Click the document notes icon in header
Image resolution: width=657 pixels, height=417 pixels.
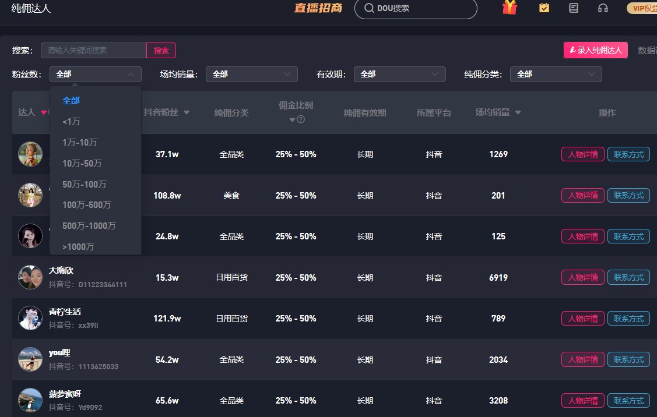(574, 8)
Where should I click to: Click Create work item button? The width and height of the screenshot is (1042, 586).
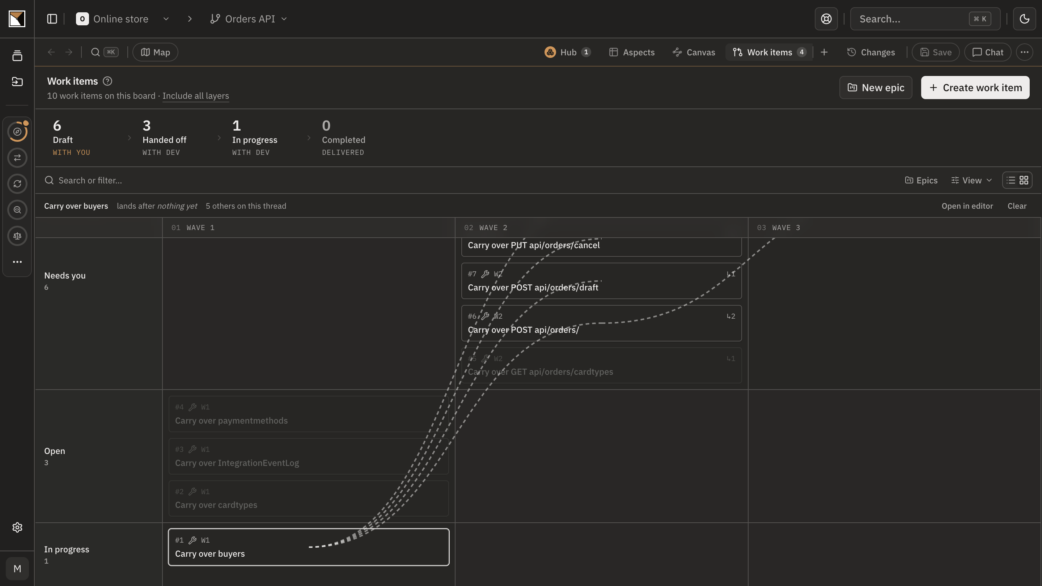tap(975, 88)
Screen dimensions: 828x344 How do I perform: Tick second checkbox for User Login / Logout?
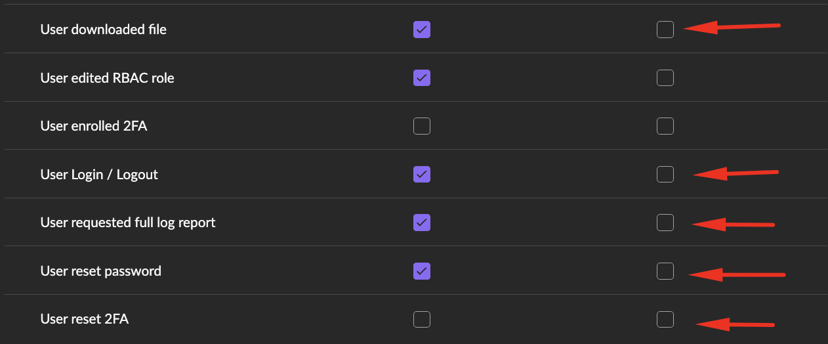665,175
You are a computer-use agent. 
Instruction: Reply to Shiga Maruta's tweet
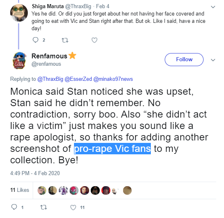36,40
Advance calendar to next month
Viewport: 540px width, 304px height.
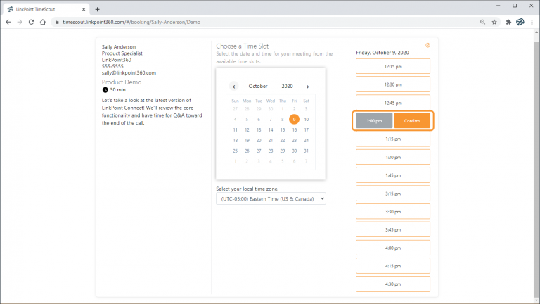(307, 87)
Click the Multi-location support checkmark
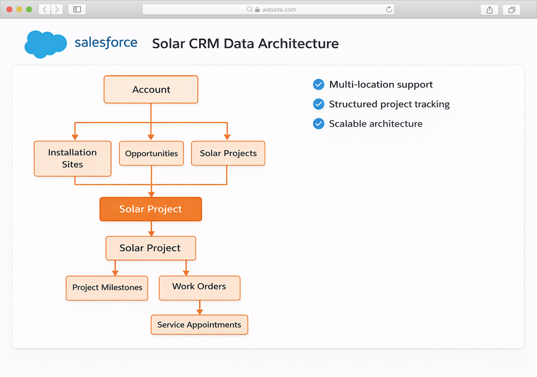The height and width of the screenshot is (377, 537). coord(318,85)
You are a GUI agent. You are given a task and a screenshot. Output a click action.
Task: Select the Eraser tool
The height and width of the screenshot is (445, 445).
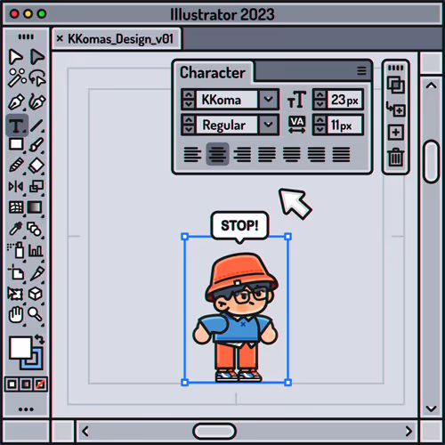(36, 166)
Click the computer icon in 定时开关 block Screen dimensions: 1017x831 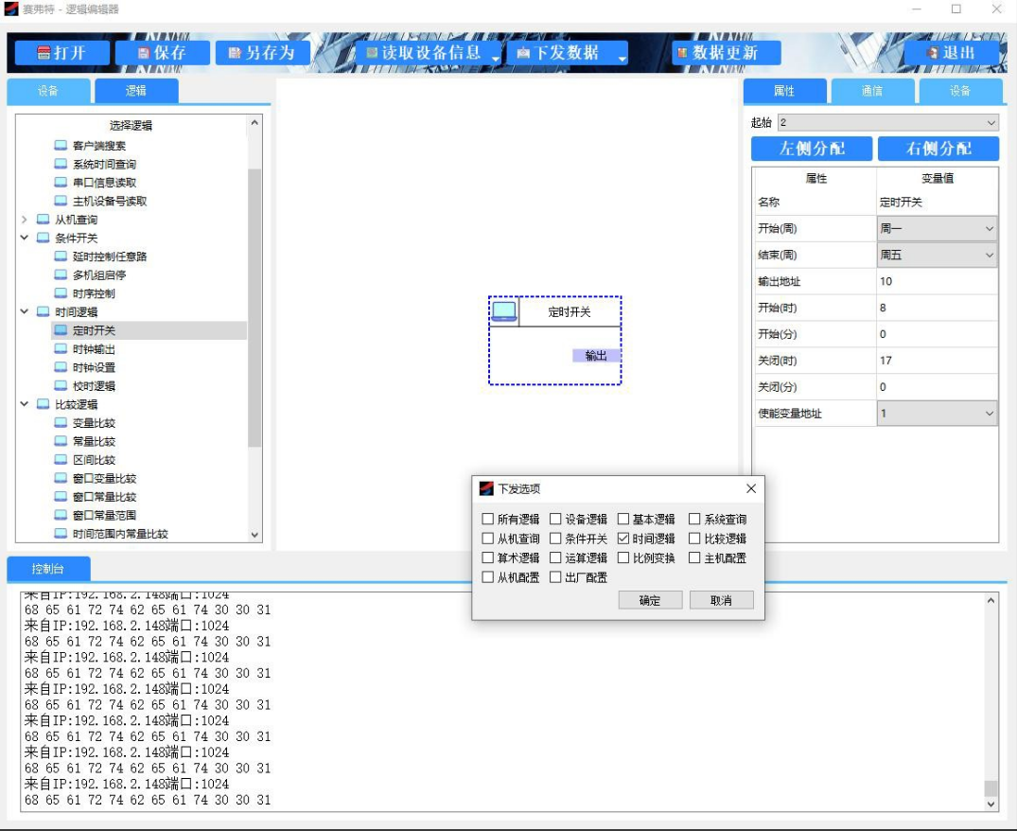tap(504, 311)
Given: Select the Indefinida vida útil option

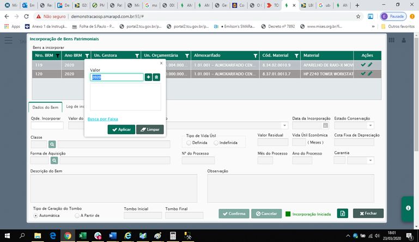Looking at the screenshot, I should click(x=216, y=142).
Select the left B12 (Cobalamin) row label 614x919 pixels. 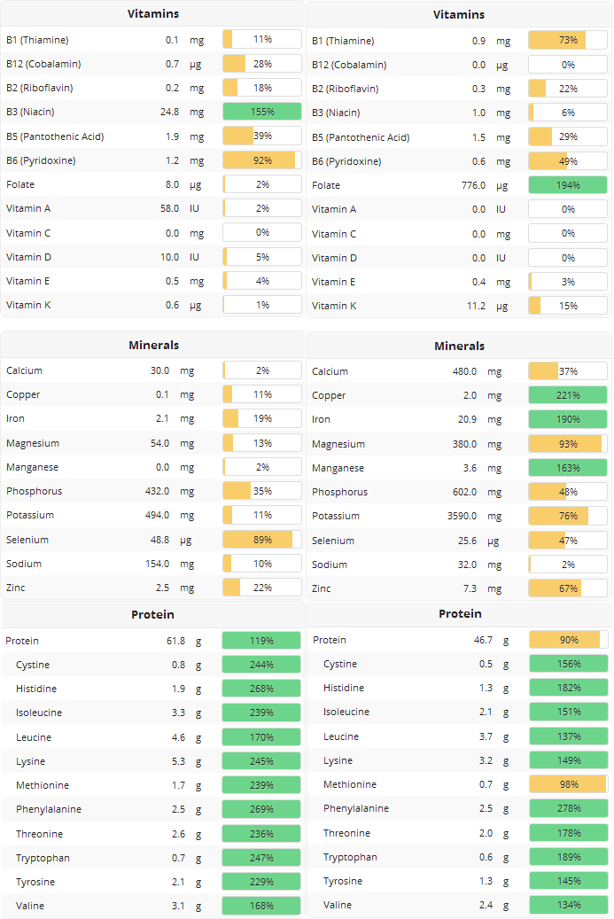43,64
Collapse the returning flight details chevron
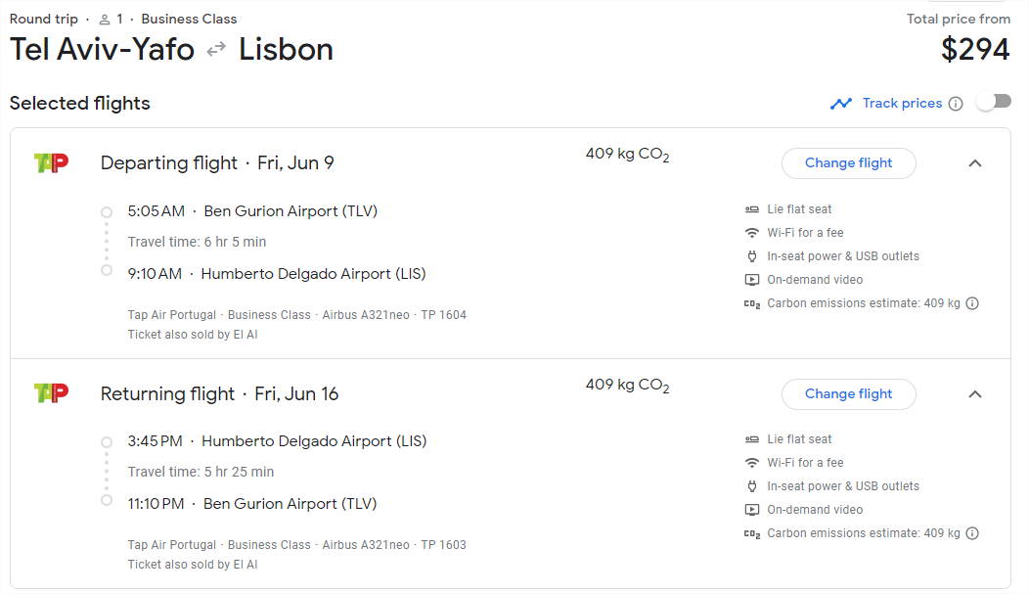The height and width of the screenshot is (594, 1029). pyautogui.click(x=975, y=393)
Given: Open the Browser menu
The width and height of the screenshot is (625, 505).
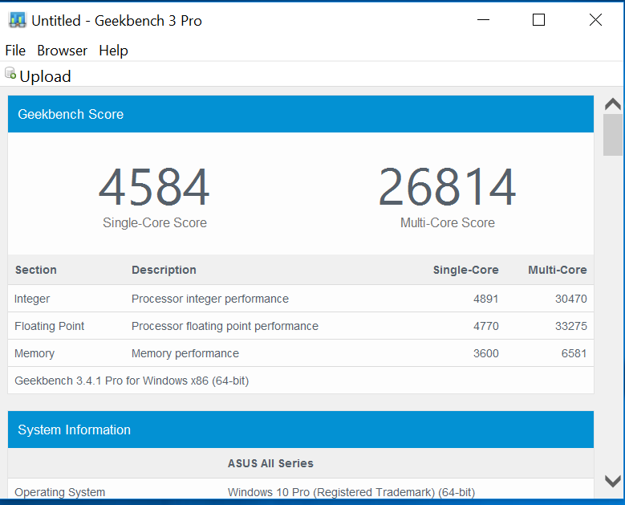Looking at the screenshot, I should (x=62, y=51).
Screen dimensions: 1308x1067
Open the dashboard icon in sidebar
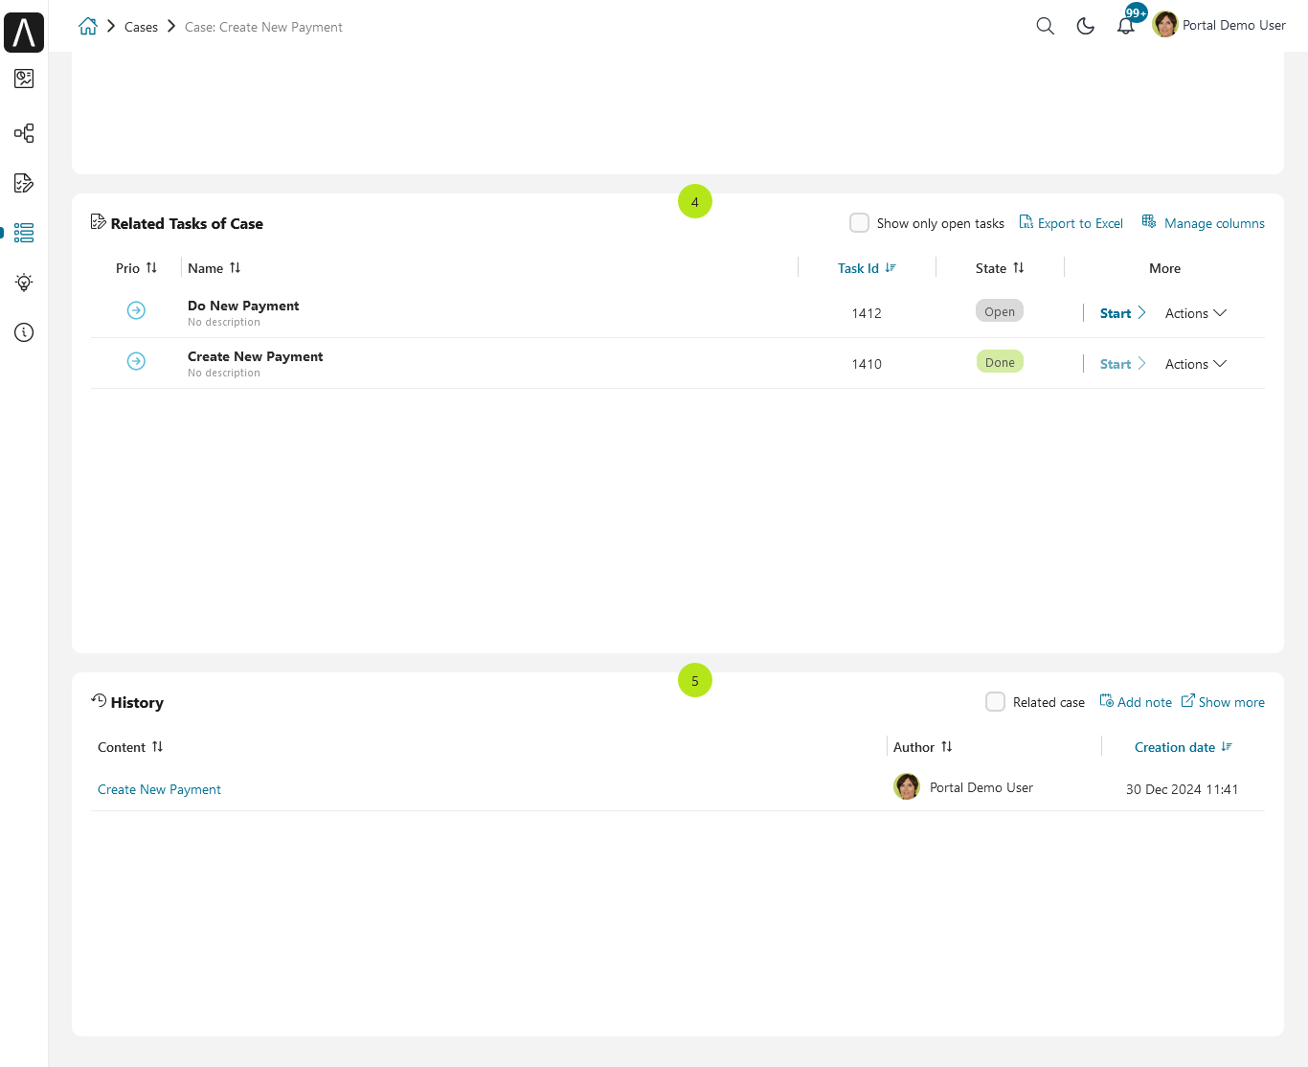click(x=24, y=79)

ABOUT THIS TASK
No pictures go in the copy. Output exactly the lines from the line containing "The width and height of the screenshot is (625, 505)." through the end of the listing above.

YOUR SOLUTION
The width and height of the screenshot is (625, 505).
Looking at the screenshot, I should (x=62, y=51).
Screen dimensions: 1308x1067
Open the dashboard icon in sidebar
click(x=24, y=79)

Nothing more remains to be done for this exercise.